Government deficit out of control, irresponsible government policies, tumbling bond prices and bank share prices, threat of rating-agency downgrades, political instability – we have seen similar Italian dramas in the past that, in the end, did not lead to serious financial market contagion. Nevertheless, there are reasons to be concerned that this time the impact could be more adverse for European and global markets.

The populist coalition government of the anti-establishment Five Star Movement and the far-right League party, formed in late May, surprised markets last week by sharply increasing its government budget deficit targets for 2019–2022, including the Five Star election promise of a “citizenship income,” a form of universal basic income, and the League’s promise of tax cuts. The projected budget deficit of 2.4% of GDP for each of the next three years is three times the 0.8% deficit target for 2019 agreed with the European Commission last year, with improvements to 0.0% predicted for 2020 and a 0.2% surplus for 2021. The Italian government has to submit a draft budget to the European Commission no later than October 15. Tensions will likely increase between the European Commission and Italy over the fiscal measures included in this budget. Comments from the Commission already signal that they consider the draft budget to be incompatible with the stability and growth pact. Reactions of some of the eurosceptics within the government to the mounting pressure from Brussels are stoking market fears of increasing political strife.
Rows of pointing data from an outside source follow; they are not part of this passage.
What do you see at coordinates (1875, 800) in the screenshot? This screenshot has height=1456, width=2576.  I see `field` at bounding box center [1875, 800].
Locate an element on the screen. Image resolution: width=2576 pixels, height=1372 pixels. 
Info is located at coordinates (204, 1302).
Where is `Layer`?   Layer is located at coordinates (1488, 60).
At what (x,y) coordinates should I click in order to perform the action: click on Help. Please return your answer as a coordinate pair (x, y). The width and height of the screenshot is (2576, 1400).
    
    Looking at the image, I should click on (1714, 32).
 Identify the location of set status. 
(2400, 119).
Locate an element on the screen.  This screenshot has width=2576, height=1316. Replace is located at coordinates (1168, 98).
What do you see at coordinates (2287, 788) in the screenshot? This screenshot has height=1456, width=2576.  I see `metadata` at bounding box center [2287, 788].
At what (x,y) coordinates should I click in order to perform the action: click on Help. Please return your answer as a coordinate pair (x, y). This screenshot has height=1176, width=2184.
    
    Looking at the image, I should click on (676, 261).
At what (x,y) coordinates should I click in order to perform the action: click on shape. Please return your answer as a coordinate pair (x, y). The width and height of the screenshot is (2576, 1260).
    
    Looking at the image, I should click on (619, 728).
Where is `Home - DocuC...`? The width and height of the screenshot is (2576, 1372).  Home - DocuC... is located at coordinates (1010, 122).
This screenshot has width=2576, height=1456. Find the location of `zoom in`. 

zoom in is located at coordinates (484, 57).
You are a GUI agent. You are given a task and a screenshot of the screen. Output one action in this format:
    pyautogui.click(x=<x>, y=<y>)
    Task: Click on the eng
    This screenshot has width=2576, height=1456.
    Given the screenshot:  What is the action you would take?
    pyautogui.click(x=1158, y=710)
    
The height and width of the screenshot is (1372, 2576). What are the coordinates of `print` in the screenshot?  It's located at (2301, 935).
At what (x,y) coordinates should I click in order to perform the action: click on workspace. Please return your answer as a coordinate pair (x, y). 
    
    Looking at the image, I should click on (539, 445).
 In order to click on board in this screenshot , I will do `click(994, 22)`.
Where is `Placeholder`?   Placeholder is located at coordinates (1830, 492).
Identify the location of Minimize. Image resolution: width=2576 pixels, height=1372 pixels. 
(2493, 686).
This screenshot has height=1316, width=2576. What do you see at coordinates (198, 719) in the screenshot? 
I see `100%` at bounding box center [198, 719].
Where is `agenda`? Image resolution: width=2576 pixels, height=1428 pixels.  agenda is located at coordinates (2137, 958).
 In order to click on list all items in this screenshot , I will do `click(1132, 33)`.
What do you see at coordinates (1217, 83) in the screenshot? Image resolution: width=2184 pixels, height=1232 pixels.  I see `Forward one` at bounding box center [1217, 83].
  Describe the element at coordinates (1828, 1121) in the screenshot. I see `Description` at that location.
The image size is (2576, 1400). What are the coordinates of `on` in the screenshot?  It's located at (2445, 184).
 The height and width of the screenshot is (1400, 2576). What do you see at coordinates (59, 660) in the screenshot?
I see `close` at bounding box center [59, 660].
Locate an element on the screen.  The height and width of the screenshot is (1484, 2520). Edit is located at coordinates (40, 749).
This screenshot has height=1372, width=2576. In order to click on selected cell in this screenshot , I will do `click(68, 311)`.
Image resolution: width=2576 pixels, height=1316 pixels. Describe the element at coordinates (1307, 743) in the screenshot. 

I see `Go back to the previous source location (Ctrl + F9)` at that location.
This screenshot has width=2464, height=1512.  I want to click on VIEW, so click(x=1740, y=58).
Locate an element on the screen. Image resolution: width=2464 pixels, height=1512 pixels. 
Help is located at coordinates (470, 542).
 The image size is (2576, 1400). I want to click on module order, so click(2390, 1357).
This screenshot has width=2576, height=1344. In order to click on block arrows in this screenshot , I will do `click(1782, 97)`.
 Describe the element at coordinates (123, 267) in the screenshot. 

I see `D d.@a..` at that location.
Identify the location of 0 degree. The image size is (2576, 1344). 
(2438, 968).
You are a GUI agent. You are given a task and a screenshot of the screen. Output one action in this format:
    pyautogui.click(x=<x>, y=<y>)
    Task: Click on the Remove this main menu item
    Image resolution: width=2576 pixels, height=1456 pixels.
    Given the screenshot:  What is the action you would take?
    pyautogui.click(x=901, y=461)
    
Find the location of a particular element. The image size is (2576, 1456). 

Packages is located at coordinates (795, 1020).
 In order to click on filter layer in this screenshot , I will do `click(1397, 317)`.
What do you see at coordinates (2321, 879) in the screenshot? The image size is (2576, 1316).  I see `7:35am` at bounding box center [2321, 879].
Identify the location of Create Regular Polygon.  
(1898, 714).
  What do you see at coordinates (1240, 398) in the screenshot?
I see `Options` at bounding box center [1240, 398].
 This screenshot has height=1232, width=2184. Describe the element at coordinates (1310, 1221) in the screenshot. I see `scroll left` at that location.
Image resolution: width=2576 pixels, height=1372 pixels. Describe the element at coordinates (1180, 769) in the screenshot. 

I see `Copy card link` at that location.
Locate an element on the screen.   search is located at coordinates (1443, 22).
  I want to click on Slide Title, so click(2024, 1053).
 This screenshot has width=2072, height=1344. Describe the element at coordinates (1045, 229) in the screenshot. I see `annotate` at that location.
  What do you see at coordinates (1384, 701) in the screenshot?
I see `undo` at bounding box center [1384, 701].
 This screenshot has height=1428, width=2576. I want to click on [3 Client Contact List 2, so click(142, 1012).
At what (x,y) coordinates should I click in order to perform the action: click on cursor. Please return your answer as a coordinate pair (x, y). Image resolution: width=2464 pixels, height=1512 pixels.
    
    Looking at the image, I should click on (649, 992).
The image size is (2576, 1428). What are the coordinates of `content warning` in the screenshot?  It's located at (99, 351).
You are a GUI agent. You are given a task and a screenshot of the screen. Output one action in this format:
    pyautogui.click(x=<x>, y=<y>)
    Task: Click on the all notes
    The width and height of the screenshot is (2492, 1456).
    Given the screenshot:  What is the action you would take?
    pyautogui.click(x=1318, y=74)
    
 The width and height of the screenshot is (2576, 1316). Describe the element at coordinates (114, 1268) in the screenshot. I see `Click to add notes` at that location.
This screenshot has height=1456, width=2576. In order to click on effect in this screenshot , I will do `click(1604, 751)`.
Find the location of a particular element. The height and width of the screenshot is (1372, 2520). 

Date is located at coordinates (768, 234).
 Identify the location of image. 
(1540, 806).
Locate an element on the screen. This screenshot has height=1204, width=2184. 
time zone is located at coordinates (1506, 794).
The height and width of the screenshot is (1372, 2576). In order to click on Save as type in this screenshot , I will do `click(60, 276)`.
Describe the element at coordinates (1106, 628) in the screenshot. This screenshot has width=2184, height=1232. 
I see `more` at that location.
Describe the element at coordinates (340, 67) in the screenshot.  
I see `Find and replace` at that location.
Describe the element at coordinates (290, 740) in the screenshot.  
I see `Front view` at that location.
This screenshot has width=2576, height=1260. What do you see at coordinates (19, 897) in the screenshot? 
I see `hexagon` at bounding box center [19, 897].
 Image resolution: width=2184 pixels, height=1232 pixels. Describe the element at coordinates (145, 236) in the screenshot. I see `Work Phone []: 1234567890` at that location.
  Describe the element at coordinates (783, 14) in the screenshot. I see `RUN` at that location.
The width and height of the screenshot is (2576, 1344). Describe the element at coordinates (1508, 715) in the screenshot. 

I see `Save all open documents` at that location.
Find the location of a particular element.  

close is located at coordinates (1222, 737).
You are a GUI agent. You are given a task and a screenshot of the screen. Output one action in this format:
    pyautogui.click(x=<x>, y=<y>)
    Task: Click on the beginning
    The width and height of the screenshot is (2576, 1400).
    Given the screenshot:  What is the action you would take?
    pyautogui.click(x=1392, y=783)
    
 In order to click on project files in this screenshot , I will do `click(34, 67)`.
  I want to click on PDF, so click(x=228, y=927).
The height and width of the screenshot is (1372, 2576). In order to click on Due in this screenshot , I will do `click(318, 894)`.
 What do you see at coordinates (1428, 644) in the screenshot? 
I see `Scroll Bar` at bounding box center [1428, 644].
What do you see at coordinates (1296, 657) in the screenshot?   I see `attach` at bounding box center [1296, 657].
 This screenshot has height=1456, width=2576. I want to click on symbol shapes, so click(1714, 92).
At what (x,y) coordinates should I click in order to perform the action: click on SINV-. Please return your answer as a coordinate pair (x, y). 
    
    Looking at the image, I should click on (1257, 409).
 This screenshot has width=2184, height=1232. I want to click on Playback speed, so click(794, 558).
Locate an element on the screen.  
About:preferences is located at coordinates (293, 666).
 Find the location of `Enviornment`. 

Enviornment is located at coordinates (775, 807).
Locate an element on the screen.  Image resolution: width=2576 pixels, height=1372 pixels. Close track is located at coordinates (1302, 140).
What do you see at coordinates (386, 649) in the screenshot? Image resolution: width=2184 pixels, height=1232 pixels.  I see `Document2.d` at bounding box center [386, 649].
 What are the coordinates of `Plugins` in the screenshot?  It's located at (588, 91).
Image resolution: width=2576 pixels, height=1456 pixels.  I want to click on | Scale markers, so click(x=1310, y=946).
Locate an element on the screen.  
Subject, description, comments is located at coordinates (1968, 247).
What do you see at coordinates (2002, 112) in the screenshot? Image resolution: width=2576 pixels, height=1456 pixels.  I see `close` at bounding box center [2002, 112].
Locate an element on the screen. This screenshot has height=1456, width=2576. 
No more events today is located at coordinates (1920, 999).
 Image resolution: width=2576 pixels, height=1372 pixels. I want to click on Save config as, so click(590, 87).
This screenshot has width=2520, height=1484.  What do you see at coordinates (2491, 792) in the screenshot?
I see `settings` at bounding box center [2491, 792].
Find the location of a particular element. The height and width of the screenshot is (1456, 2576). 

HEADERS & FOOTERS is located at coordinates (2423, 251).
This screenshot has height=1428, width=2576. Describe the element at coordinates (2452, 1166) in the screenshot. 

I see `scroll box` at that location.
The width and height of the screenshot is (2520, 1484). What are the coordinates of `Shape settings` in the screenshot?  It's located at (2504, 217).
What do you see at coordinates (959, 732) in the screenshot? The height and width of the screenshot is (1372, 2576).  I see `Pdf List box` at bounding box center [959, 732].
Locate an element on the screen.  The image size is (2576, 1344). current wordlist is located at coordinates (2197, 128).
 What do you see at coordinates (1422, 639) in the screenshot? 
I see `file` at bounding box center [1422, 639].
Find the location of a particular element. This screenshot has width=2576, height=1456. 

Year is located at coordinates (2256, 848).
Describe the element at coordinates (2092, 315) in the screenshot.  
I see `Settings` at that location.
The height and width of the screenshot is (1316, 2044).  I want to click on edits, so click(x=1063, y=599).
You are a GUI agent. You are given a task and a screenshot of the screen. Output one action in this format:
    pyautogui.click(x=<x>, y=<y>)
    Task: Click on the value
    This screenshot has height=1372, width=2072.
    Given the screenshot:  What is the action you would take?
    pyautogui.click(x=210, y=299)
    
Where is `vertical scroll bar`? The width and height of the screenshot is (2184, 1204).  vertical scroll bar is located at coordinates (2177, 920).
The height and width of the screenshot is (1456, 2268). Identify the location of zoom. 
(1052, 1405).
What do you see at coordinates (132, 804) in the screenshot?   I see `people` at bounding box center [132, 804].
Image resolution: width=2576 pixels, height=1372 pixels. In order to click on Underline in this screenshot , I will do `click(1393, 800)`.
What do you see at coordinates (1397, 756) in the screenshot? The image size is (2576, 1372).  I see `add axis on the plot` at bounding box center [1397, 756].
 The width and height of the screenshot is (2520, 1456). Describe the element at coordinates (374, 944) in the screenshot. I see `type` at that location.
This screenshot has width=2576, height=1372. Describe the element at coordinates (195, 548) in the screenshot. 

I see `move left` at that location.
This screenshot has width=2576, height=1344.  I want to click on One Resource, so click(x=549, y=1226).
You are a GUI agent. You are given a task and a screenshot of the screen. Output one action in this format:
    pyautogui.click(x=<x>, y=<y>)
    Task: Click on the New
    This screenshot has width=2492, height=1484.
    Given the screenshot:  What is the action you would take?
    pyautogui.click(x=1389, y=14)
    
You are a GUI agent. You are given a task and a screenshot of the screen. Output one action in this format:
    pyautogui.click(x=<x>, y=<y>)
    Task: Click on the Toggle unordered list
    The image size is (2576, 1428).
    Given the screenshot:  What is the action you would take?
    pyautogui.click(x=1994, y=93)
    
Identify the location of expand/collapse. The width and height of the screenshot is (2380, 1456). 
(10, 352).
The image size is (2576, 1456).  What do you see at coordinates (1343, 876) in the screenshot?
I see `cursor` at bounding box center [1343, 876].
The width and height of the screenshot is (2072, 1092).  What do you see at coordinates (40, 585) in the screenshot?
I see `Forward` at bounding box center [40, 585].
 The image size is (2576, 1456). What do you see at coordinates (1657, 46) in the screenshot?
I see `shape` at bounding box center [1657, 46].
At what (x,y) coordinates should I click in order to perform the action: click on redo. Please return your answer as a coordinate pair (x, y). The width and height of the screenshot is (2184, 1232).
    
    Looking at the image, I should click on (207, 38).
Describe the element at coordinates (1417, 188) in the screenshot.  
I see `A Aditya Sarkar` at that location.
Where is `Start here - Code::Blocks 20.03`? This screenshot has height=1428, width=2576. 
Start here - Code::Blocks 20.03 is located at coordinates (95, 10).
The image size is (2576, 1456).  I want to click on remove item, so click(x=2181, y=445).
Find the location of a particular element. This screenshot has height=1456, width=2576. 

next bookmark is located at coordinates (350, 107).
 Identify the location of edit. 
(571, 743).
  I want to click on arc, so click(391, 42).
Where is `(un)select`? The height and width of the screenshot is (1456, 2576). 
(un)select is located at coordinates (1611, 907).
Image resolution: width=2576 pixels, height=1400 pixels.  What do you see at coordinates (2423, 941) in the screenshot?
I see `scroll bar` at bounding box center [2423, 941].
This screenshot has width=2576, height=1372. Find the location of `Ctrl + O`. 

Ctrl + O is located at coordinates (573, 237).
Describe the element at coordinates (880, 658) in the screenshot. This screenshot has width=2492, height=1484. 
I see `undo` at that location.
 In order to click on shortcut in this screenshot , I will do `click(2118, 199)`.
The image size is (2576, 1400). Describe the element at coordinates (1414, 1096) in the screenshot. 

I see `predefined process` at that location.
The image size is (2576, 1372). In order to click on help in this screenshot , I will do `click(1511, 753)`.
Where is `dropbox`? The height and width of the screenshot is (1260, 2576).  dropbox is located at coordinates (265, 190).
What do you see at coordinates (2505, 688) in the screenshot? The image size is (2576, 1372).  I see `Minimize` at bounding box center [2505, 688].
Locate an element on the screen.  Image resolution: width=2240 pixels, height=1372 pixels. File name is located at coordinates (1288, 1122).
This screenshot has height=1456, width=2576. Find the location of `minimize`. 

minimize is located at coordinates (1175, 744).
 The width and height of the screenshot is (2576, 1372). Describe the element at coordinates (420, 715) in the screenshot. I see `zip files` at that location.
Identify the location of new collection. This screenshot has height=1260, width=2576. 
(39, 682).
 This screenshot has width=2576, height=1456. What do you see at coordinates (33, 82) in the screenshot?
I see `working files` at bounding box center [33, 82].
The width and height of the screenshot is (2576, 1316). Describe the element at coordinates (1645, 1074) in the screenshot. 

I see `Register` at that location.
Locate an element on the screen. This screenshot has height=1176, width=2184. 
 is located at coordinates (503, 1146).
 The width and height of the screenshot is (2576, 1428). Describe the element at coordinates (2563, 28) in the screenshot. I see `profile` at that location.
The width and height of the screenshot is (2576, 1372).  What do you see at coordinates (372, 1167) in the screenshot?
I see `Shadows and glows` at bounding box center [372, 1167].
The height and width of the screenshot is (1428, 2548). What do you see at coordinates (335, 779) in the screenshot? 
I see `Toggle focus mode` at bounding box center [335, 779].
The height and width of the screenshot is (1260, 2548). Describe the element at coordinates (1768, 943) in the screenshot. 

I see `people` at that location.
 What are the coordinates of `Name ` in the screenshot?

A period of continued and possibly increased bond market volatility is looking increasingly likely. This could have negative effects on market liquidity and depth. The volatility limits many investors have on the assets in their portfolios would reduce market demand. Adding to this prospect, the European Central Bank (ECB) is expected to end its net asset purchases at year’s end. Since the beginning of this ECB program, the ECB has purchased 360 billion euros of Italian government bonds. The end of net purchases will coincide with a projected increase in the Italian government’s funding needs. That combination will lead to an increased supply of Italian bonds to the private sector.